I had a really unique experience this week and I don’t know if I’ll ever be able to do this again.

A man came into work today (I’m a receptionist at a small doctor’s office, so it’s only me up front). He told me that all of his belongings had been robbed and he and his wife (who was right outside) had nowhere to go. They were simply looking for help and a place to go. They were on SSI (Supplemental Security Income) and he really didn’t want to put his wife in a shelter.

I told him to give me a few minutes to figure something out. My initial reaction included “He’s probably ripping me off” and “I really don’t have the ability to do much.” I then realized that they were obviously homeless judging by the state of their clothes and belongings and getting them a place to stay other than a shelter wouldn’t be a bad thing; in fact, it would most likely greatly help their overall state of mind.
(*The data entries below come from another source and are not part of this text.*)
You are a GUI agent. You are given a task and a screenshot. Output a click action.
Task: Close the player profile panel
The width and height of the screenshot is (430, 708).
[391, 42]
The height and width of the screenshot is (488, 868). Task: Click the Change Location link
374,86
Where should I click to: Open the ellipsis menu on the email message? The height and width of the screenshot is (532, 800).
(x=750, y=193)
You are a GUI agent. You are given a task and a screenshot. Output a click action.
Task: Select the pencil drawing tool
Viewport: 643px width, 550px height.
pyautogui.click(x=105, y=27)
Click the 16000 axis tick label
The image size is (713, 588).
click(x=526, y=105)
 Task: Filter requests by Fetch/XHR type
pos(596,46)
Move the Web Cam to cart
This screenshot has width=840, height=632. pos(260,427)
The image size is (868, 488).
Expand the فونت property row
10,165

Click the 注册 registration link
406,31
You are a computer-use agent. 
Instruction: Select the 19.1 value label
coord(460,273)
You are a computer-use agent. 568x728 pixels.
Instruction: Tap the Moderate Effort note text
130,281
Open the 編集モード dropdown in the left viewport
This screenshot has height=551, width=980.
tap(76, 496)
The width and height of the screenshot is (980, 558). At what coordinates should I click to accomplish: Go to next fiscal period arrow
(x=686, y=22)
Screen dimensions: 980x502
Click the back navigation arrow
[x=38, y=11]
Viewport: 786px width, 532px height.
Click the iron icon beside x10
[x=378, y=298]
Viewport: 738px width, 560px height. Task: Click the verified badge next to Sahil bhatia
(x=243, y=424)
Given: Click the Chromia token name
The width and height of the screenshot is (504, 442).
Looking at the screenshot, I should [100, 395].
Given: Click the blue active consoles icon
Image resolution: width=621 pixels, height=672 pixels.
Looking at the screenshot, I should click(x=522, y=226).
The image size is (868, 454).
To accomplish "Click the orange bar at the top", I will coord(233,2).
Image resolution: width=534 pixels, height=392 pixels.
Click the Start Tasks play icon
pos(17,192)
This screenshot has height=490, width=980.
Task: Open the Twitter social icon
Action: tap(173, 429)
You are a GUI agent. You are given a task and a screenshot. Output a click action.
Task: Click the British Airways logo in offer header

I did some quick research and found a motel (a Days Inn) down the road and arranged to a rent a room for him and his wife for two nights, paid for out of my pocket.

The act of generosity (dana) is an underlying practice that the Buddha taught was the first of ten perfections (paramitas).

Generosity can take many different forms: monetary donations, service and time to the community, and even setting aside sometime to talk with an old friend. Dana is also considered an antidote to greed – if we freely give what we have, we have little wanting to obtain more. We act in service to others.

Many times, society has trained us to assume the worst in people. We have been taught to assume that homeless person on the corner is going to use the donated money to buy alcohol or drugs. We have been trained to judge those we do not even know.

Dana retrains our brains to think without judgement. Generosity is a pure act of loving-kindness and compassion to others. It is a selfless act of love and support for another human being. If we are generous in our speech, actions, and thoughts, we create a positive and wholesome world for ourselves and others.

Sometimes, we all question whether we should help that homeless person or spare some change. We all have reservations on whether that person is going to use that money for alcohol or drugs or whatever. But frankly, the act of giving is what matters, and I can tell you, by the look on his face when I told him I got him a room for the next two nights, giving matters.